City Paper is not for tourists
Moments ago in D.C. Superior Court’s Room 218, Judge Jennifer Anderson dismissed a motion brought by the attorney for Harold Brazil to acquit the councilmember on the misdemeanor assault charges against him. G. Allen Dale argued that there wasn’t enough evidence in the day’s testimony to convict the former lawmaker.
That testimony came from Jinx Proof tattoo parlor manager Francis Peyton, as well as tattoo artist Eric Doyle. Both gave their respective accounts of the action inside the parlor on the night of Oct. 9, 2008, when Brazil entered Jinx Proof along with two women, one of whom was in the market for a tattoo. After she went to the back of the store, the other woman attempted to make her way to the tattooing area but was told to stay out front. Brazil then attempted to intervene and got in a fight with Peyton, Doyle, and one other store employee.
Brazil says he was called a “nigger” just prior to the fight; Peyton denies ever having used an epithet and Doyle, in his testimony, said he never heard anything racial.
Interesting twist in the case: Both Doyle and Peyton, though witnesses for the prosecution, were not eager to come forth and had to be subpoenaed to give their accounts in trial.
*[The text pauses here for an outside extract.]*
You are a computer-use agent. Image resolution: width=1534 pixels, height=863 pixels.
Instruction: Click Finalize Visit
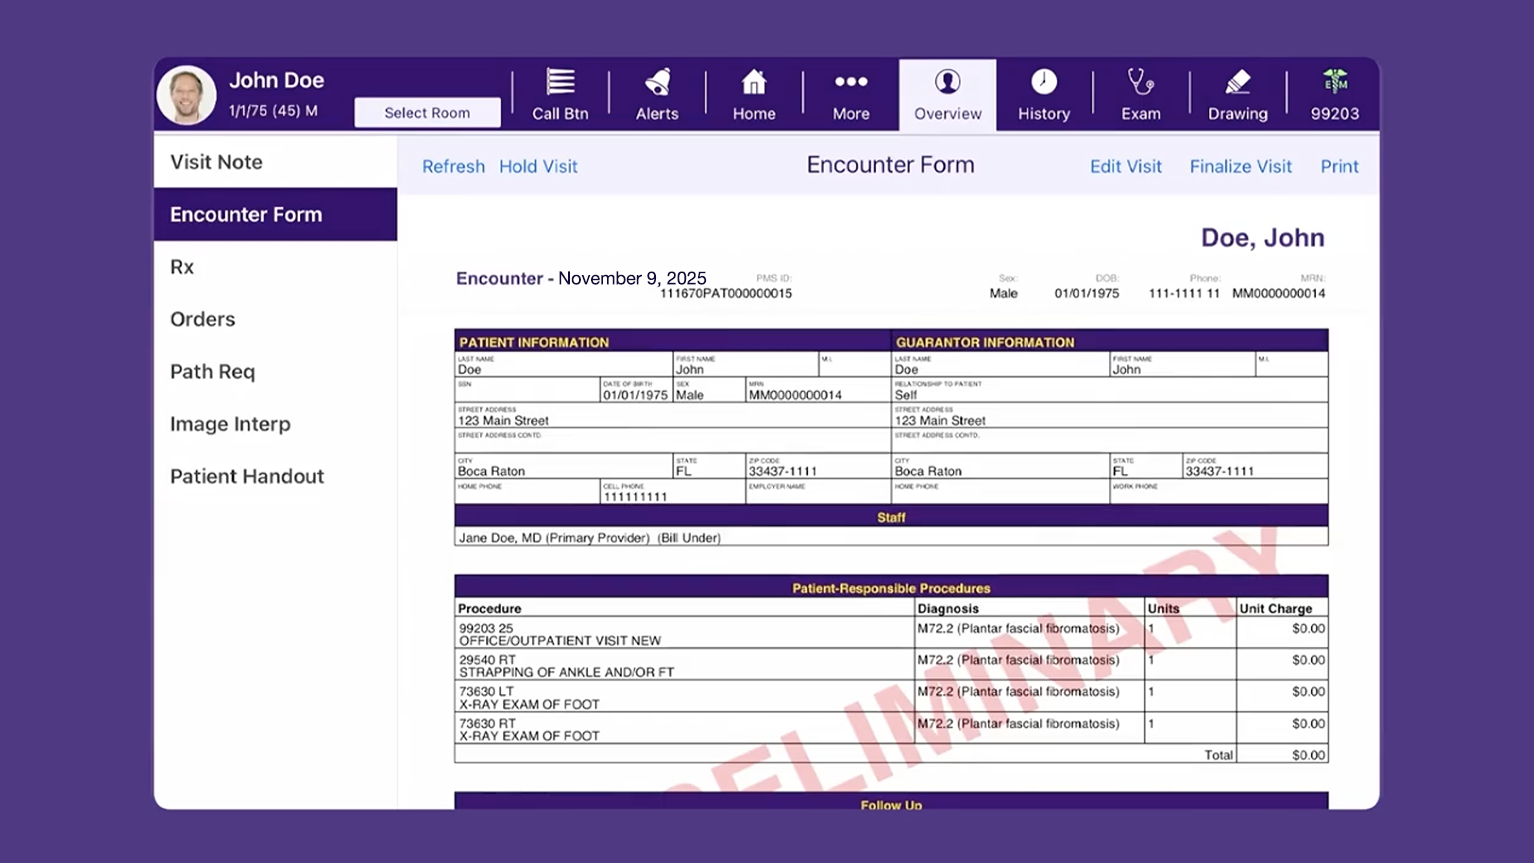[x=1240, y=166]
On the stand, they both made comments to the effect that, hey, no one got hurt in the incident, so what’s the point of dragging everyone through this mess?
Clearly that’s not how prosecutors roll.
So, what’s the likely impact of the witnesses’ nonchalance about the charges? Says on-the-scene Loose Lips reporter Mike DeBonis: “It lends more credibility to the testimony that they give.”
The latest tack for the defense is to throw a character witness on the stand for Brazil. The Rev. Dr. Judith Talbert, pastor of the Faith Tabernacle Prayer Church for All People, noted that she’d known the defendant for 13 years and had found him “very compassionate.”